Tip #1: Approach Healthy Eating the Right Way

“How you discuss a child’s eating habits can make a huge difference in helping them make the right decisions,” says Dr. Grogg. When talking about nutrition, explain that healthy foods make their mind and body strong. “Kids tend to respond to that competitive edge. So whenever the opportunity arises, talk to them about the choices they can make to choose healthy foods; during grocery shopping, making dinner and at restaurants,” he says. And when you’re shopping for food, let them choose the healthy foods they like for meals. “The key is to give children some ownership over healthy meal decisions, which will make them more likely to make those same decisions in the future,” says Dr. Grogg.

Tip #2: Stay on Track with Healthy Snacks

It’s not just about healthy meals at breakfast, lunch and dinner. “What parents have available for snacking on in between meals is just as important,” says Dr. Grogg. Parents should try to focus snacks on maximum nutrition from fruits, low-sugar cereals, low-fat dairy products, vegetables, grains, and lean, unprocessed meats. Dr. Grogg recommends keeping plastic containers of cut-up fruit and veggies on a low shelf in the fridge so kids can easily see them. Other healthy snacks under 100 calories include:

  • Apple wedges with whole-grain crackers
  • 1 tablespoon almond butter spread on celery
  • Low-fat string cheese
  • Frozen bananas, cherries or grapes to substitute sugary desserts

“Treats are fine in moderation, but limiting high-fat, high-sugar, or salty snacks is best,” Dr. Grogg adds.

Tip #3: Get the Whole Family Moving

“Children and teens need 60 minutes of moderate-intensity physical activity most days of the week and every day if possible,” says Dr. Grogg. “Physical activity strengthens bones, decreases blood pressure, reduces stress and anxiety, and increases confidence and self-esteem.” To integrate more movement into your family routine, Dr. Grogg recommends scheduling family physical activity time on a regular basis, like hikes, bike rides and active games. Grab some pedometers and see who can reach 10,000 steps first by the end of the day or plan a day for everyone in the house to do yard work together. If you set exercise goals for the family, Dr. Grogg recommends that you keep them modest at first so children don’t see exercise as punishment.

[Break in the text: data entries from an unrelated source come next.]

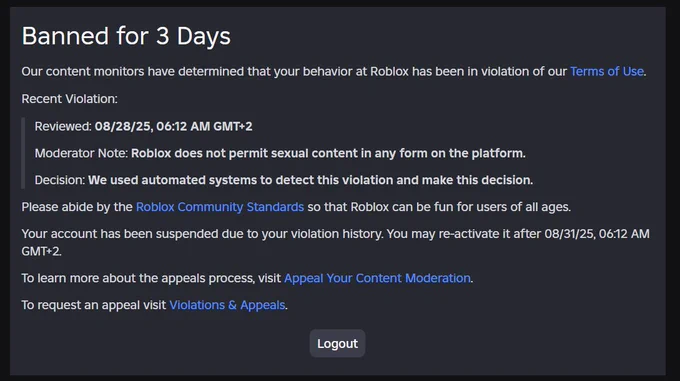Open the Roblox Community Standards link
680x381 pixels.
pyautogui.click(x=220, y=207)
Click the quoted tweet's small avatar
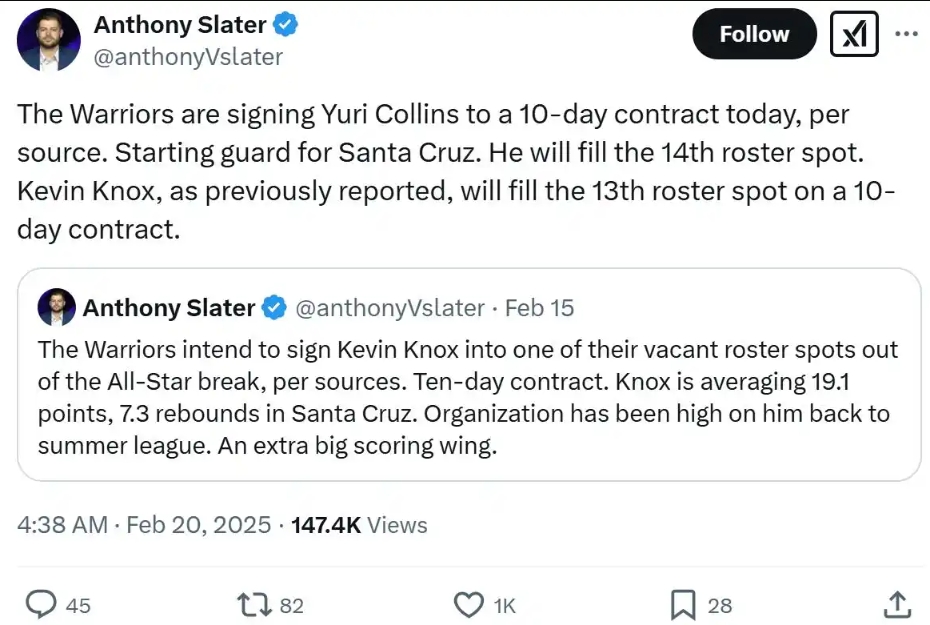This screenshot has width=930, height=625. click(x=56, y=308)
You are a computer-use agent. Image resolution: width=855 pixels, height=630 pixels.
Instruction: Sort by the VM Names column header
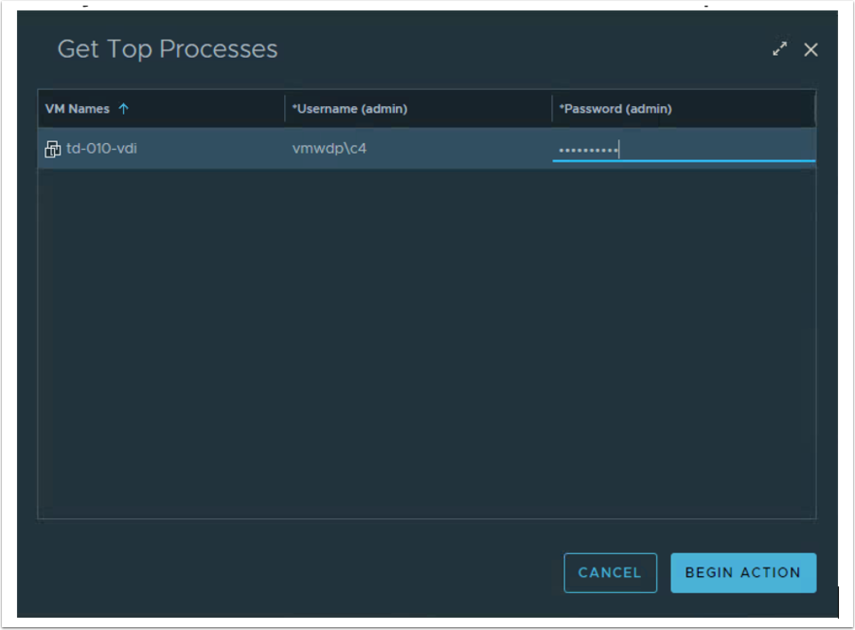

Tip #4: Rethink that Drink

“Kids who drink soda, energy and fruit drinks take in more empty calories than those who don’t, as well as sodium, tooth-decaying sugar and other additives,” says Dr. Grogg. He advises limiting sugary drinks to significantly reduce the number of calories consumed. Even 100% fruit juices contain a lot of calories.

Tip #5: Limit the Tech Time

“All that inactive time spent texting and playing video games is a huge risk factor for obesity,” says Dr. Grogg. Encourage your children to find fun activities to do with family, pets, friends, or on their own that involve more physical activity and less screen time. You’ll also help them avoid mindless snacking. He advises no more than one or two hours per day of screen time, which includes the internet and video games.

Empower Your Kids

According to Dr. Grogg, the best way to fight childhood obesity and weight problems is to get the whole family on board. Making better food choices and being more active will benefit everyone. “With thoughtful planning, support, encouragement, and positive role modeling, parents can play the most significant role in ensuring their children’s health,” Dr. Grogg concludes.